とりわけ、生産的金融を銀行の本質的な使命として再定義した点が目を引く。新韓金融グループの110兆ウォン規模の生産的・包摂的金融投資計画にも触れ、資金の流れと効率性を重視する姿勢を示した。営業現場では窓口の区分をなくし、資産運用ソリューションを中心とする体制に再編して、顧客ごとに最適な提案を行う構想だ。あわせて、AX革新グループと未来革新グループを新設し、AI活用の実行力強化と将来の収益源の発掘を並行して進める。

両行の戦略を比べると、KB国民銀行は市場でのプレゼンス拡大、新韓銀行は組織基盤の強化と実行力向上に重点を置く。KB国民銀行が企業金融の主導権確立を通じて差を広げる戦略を取るのに対し、新韓銀行は組織再編を通じて中長期の競争力を固める構えだ。

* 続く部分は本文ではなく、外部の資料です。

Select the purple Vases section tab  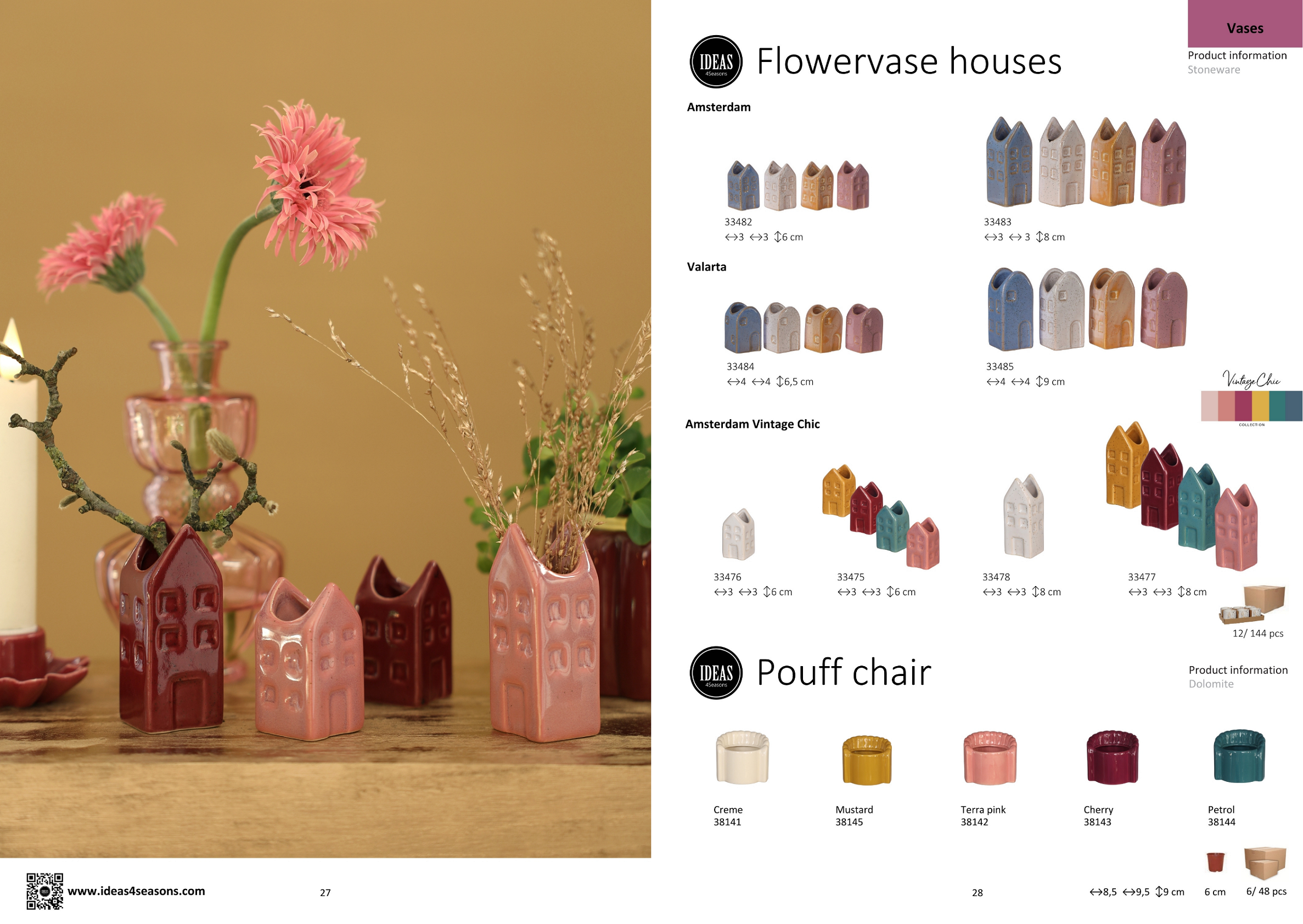pyautogui.click(x=1245, y=24)
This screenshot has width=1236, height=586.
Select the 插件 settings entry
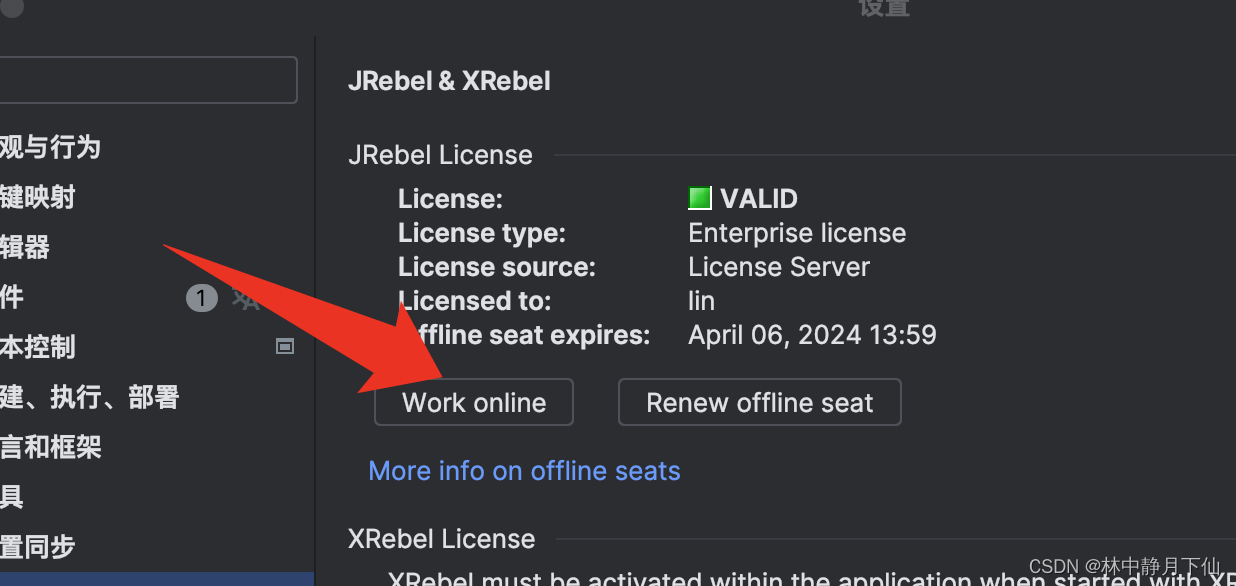[x=12, y=297]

顧客信頼を最優先の価値に据える点は共通している。ただ、KB国民銀行がこれを競争力の源泉として強調するのに対し、新韓銀行は金融セキュリティや顧客情報保護まで踏み込み、システム面と組織文化の両面から具体策を示した点に違いがある。

リーディングバンクを巡る競争環境の中で、こうした戦略の意味合いは一段と重みを増している。昨年1〜9月期の純利益は、KB国民銀行が3兆3645億ウォン、新韓銀行が3兆3561億ウォンで、KB国民銀行が84億ウォン上回った。上半期までは新韓銀行が先行していたが、7〜9月期を経てKB国民銀行が逆転した形だ。

差は小さく、最終的な帰趨は第4四半期の実績が左右する可能性が高い。各種の課徴金や貸倒引当金の積み増し、一時費用なども変動要因として残っている。

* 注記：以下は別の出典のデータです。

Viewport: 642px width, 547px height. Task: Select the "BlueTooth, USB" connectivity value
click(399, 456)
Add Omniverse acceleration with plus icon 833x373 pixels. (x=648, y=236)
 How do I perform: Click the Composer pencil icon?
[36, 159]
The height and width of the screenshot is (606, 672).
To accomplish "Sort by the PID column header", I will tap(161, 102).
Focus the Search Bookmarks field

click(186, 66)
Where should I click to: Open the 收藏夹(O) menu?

2026年の勝負を分けるのは、打ち出した戦略をどこまで実行し、成果につなげられるかだ。生産的金融と顧客信頼という共通基盤の上で、KB国民銀行の拡大戦略が収益性の改善につながるのか、新韓銀行の組織革新とAX・DXが実質的な競争力として機能するのかが、首位争いの行方を左右しそうだ。

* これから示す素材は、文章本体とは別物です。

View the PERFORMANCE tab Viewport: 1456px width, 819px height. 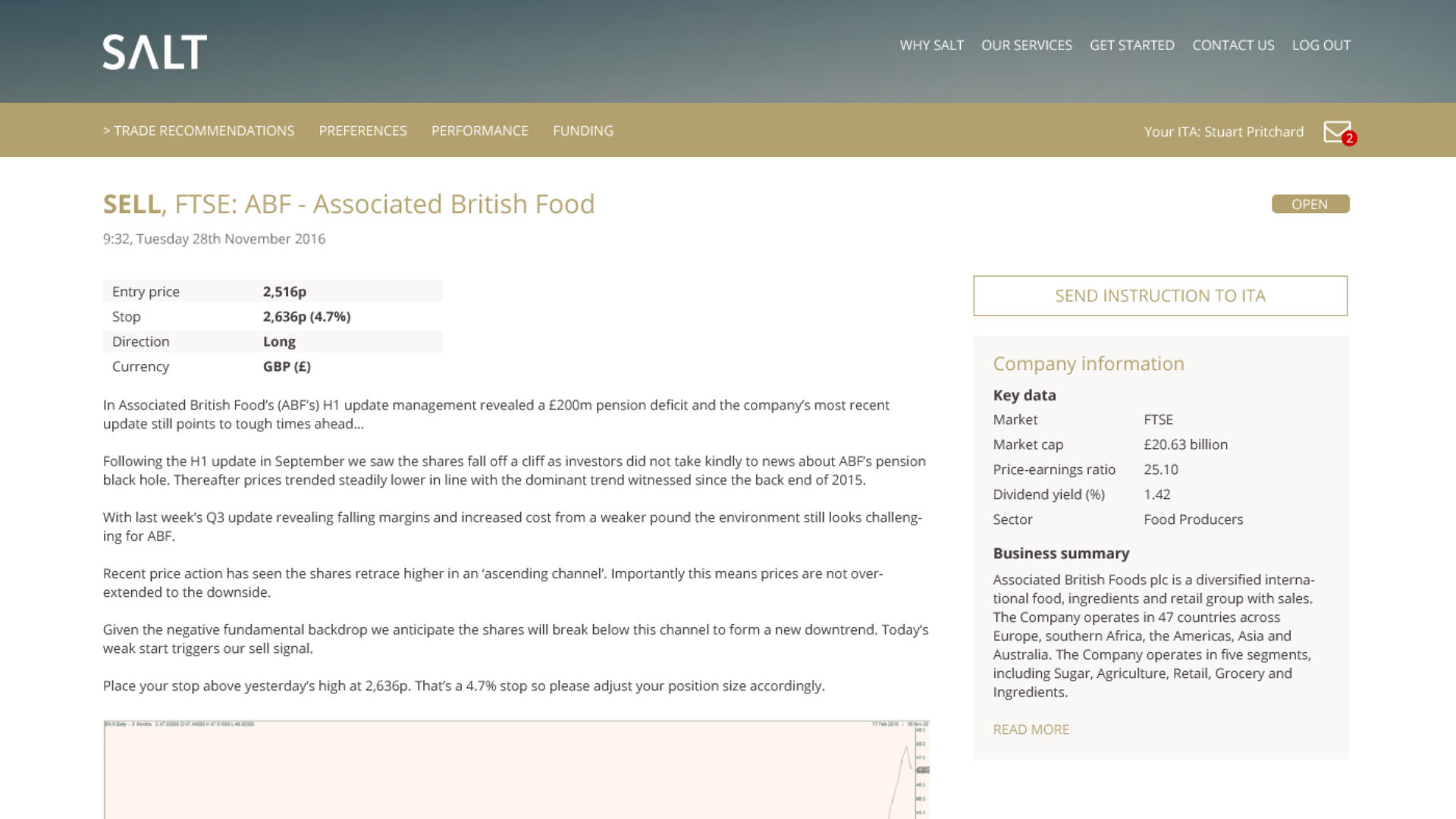(x=479, y=131)
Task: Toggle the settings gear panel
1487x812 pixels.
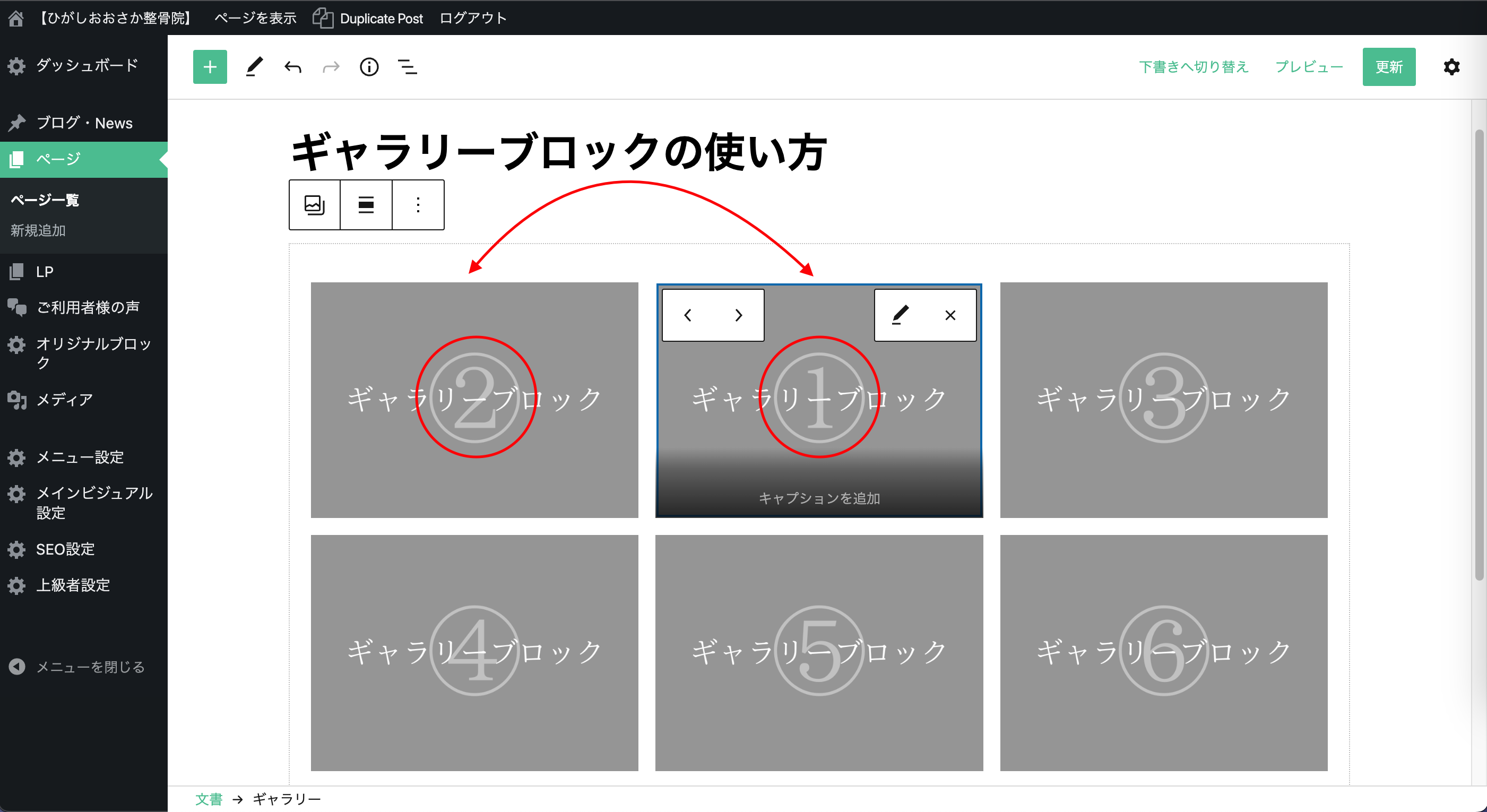Action: 1451,67
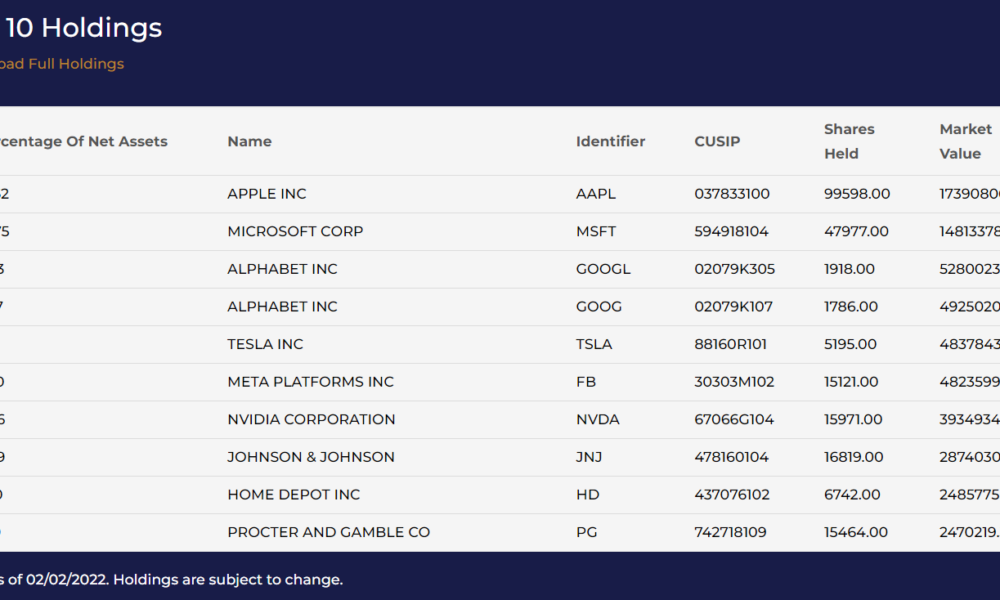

金融業界関係者は「KB国民銀行はリテール競争力を基盤に企業金融へと領域を広げ、次の成長を狙っている。一方の新韓銀行は、組織と実行体制を整備し、中長期の競争力をてこ入れする戦略だ」と話す。その上で「第4四半期の実績はもちろん、中長期的にどちらの戦略が成果を生むかが分水嶺になる」と指摘した。